— Material provided —
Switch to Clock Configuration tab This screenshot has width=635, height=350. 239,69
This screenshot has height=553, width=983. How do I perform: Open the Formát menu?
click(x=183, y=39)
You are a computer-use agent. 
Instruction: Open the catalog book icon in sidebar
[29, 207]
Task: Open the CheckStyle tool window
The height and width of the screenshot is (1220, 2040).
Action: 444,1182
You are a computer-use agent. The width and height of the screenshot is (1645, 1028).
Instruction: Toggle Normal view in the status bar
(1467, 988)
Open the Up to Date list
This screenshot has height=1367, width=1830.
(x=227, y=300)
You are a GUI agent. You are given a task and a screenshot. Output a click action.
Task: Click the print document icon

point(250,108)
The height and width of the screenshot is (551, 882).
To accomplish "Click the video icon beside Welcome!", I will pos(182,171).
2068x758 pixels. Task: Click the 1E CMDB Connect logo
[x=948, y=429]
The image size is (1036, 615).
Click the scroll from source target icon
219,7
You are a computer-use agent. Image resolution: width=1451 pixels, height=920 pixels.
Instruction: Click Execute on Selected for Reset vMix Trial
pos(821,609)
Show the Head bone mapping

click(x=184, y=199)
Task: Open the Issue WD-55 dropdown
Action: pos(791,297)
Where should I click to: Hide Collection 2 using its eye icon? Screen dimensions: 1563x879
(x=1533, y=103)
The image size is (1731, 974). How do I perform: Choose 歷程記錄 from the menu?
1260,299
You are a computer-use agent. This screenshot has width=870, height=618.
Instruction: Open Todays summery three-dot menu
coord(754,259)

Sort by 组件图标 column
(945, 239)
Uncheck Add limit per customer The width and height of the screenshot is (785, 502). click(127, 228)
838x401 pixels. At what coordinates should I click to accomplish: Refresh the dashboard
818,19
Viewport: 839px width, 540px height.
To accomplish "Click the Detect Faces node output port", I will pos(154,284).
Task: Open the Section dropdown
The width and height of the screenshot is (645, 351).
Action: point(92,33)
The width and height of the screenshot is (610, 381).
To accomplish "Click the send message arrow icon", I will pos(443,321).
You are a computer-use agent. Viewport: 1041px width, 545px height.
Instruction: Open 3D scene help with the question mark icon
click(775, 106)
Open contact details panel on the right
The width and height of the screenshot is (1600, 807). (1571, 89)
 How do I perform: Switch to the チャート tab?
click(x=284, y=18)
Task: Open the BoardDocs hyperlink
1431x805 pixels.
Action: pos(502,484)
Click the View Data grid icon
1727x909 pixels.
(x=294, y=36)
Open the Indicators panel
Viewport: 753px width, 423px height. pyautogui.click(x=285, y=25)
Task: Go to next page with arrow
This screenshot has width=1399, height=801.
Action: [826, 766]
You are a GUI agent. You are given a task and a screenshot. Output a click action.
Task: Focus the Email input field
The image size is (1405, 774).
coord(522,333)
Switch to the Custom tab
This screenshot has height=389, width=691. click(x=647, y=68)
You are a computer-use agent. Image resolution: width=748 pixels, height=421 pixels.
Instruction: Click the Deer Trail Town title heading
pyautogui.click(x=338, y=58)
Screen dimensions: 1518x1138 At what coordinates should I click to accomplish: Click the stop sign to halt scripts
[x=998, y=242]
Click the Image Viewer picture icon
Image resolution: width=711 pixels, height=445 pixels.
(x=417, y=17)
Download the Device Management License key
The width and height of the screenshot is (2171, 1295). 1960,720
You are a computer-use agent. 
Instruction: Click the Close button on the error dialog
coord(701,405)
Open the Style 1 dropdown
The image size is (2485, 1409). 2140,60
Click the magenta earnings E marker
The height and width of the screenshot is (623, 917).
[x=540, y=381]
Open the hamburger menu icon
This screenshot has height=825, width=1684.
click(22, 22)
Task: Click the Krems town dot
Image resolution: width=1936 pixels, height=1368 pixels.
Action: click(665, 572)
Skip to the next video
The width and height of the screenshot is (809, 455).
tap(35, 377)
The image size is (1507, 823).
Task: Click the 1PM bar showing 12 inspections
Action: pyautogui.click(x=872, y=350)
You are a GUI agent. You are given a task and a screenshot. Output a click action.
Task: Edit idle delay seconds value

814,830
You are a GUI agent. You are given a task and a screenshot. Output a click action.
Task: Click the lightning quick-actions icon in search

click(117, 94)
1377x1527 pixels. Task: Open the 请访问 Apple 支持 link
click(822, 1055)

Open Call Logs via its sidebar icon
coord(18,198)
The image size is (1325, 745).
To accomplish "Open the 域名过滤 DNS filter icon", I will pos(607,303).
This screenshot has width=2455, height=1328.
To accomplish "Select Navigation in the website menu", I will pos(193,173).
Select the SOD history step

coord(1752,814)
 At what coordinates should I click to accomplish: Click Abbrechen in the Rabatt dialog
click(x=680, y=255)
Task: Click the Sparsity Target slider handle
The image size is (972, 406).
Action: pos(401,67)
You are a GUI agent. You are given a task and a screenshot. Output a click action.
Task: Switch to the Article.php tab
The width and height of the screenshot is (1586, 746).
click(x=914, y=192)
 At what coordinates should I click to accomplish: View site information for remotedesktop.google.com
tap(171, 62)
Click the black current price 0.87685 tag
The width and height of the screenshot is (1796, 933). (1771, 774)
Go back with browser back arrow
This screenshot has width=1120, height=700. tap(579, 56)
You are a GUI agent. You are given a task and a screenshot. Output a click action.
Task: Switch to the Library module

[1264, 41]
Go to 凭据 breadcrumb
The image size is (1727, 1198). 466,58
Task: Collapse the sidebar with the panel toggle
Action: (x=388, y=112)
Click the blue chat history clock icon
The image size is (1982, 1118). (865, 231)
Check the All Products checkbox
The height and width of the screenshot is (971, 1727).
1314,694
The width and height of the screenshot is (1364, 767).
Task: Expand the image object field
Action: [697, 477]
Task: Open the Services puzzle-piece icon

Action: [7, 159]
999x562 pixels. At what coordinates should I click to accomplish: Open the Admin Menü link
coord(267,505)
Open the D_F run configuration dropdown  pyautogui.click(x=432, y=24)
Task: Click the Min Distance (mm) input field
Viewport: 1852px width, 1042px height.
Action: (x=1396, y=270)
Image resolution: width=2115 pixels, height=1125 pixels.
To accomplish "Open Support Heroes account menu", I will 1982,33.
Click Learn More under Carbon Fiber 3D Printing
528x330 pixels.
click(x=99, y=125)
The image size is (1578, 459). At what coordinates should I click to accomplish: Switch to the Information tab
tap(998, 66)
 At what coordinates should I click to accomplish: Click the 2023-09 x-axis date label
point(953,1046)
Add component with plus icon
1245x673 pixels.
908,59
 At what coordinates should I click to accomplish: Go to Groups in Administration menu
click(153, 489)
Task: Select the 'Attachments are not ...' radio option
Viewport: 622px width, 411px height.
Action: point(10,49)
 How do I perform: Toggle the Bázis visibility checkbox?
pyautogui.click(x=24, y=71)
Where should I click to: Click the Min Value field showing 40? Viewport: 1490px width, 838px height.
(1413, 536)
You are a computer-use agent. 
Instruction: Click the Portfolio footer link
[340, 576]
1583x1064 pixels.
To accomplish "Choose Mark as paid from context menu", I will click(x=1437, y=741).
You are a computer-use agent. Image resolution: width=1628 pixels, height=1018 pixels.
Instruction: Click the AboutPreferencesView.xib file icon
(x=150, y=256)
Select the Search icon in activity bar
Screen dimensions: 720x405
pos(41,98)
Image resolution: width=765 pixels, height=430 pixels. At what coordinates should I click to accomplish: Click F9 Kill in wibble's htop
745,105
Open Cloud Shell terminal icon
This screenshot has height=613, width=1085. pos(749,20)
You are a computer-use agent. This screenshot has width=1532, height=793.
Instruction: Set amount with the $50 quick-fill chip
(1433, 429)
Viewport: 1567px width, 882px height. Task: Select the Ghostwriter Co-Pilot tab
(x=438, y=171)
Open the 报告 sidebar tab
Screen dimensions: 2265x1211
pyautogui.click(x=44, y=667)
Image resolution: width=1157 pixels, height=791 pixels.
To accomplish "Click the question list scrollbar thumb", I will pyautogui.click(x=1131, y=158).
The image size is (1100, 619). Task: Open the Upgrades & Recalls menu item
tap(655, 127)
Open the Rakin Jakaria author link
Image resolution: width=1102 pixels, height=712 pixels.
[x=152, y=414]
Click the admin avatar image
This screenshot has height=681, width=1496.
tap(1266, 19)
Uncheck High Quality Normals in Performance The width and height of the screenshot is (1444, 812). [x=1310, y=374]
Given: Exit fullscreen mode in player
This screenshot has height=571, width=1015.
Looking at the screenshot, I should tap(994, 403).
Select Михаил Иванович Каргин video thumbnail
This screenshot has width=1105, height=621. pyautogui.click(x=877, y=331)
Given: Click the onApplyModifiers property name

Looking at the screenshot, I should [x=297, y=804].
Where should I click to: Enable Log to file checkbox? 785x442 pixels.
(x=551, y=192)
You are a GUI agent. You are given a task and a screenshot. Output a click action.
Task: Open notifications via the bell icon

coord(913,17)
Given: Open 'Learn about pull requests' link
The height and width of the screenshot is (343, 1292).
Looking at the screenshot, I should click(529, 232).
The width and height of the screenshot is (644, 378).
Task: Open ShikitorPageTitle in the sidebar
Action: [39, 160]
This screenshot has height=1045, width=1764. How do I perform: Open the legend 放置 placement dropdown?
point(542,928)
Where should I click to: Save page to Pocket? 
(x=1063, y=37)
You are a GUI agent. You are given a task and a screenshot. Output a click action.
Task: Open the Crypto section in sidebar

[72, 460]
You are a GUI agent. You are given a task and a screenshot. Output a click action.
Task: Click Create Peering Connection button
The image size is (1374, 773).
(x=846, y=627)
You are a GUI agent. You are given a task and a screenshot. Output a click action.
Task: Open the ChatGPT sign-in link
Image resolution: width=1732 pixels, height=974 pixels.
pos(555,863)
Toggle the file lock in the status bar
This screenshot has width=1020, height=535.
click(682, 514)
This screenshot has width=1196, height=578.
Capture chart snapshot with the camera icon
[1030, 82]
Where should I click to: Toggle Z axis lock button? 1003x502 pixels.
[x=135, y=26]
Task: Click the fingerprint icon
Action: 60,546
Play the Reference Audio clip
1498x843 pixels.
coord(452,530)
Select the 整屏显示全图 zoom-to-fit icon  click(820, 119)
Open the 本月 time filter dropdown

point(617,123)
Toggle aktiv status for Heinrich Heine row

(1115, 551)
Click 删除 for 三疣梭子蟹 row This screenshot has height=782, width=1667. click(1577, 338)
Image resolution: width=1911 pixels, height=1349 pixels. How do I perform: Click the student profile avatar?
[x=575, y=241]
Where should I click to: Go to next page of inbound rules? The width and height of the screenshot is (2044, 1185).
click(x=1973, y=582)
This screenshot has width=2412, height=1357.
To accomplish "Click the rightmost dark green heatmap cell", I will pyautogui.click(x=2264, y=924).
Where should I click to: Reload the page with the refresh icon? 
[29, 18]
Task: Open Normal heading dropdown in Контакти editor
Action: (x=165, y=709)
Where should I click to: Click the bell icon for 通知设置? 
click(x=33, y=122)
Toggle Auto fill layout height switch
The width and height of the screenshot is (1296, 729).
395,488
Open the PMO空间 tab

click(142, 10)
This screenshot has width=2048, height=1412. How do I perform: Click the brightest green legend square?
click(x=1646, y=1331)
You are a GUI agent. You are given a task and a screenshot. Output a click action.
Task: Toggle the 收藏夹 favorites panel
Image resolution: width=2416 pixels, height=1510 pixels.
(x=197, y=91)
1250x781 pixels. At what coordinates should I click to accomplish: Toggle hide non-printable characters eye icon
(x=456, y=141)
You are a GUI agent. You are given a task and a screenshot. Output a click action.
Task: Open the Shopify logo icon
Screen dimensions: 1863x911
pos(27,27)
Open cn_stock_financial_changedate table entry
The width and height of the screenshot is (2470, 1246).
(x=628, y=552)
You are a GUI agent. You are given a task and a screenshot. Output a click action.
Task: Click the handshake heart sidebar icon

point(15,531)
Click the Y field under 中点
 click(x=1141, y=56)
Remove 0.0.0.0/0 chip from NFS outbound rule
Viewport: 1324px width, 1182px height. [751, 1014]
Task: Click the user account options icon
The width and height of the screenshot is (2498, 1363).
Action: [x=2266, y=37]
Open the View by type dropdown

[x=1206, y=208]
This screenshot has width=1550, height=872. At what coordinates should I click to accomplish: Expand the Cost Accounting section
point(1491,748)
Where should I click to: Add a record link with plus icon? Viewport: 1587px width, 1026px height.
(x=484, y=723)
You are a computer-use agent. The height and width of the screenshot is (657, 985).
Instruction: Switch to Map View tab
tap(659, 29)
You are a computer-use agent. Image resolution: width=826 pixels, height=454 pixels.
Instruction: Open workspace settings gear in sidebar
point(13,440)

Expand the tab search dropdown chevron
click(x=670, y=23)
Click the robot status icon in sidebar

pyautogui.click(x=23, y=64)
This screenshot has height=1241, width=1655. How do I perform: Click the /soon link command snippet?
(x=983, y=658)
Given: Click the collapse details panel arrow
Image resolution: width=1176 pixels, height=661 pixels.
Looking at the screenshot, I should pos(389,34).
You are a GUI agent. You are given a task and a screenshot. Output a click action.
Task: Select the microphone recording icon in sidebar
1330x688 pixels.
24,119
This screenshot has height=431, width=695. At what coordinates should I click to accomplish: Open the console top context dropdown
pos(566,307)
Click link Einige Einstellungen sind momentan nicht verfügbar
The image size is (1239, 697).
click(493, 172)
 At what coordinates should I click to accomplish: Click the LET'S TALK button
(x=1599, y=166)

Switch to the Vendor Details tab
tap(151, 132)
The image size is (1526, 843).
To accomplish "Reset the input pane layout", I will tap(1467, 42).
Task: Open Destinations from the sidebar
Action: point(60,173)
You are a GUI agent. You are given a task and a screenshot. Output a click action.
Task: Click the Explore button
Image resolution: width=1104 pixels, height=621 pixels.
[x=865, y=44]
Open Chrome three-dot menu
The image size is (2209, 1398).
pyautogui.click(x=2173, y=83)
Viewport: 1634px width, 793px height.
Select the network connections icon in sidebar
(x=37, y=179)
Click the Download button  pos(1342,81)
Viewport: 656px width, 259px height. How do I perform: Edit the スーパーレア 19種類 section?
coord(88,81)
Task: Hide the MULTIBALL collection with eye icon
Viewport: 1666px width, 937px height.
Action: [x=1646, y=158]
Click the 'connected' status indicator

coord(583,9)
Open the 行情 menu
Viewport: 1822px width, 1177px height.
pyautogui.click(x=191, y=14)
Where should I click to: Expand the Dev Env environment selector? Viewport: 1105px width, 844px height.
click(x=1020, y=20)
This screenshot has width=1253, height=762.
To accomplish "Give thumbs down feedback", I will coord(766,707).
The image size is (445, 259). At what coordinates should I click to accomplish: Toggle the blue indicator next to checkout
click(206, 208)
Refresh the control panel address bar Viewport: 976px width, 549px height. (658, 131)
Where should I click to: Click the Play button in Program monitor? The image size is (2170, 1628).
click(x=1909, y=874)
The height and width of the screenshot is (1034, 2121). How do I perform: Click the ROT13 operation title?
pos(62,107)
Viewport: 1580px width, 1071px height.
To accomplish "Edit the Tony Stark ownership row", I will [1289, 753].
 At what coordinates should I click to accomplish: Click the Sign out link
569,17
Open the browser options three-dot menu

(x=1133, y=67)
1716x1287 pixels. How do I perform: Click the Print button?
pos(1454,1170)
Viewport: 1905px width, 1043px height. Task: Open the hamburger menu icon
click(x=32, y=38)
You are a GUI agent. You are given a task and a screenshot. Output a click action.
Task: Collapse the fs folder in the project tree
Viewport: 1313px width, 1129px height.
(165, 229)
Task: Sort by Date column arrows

— Assigned task —
Write out, from the lines above, only those from the line with "The height and width of the screenshot is (551, 882)." to the line with "The image size is (1036, 615).", exactly as given, including the first and the last.

— Response for this exercise —
The height and width of the screenshot is (551, 882).
To accomplish "Click the video icon beside Welcome!", I will pos(182,171).
2068x758 pixels. Task: Click the 1E CMDB Connect logo
[x=948, y=429]
The image size is (1036, 615).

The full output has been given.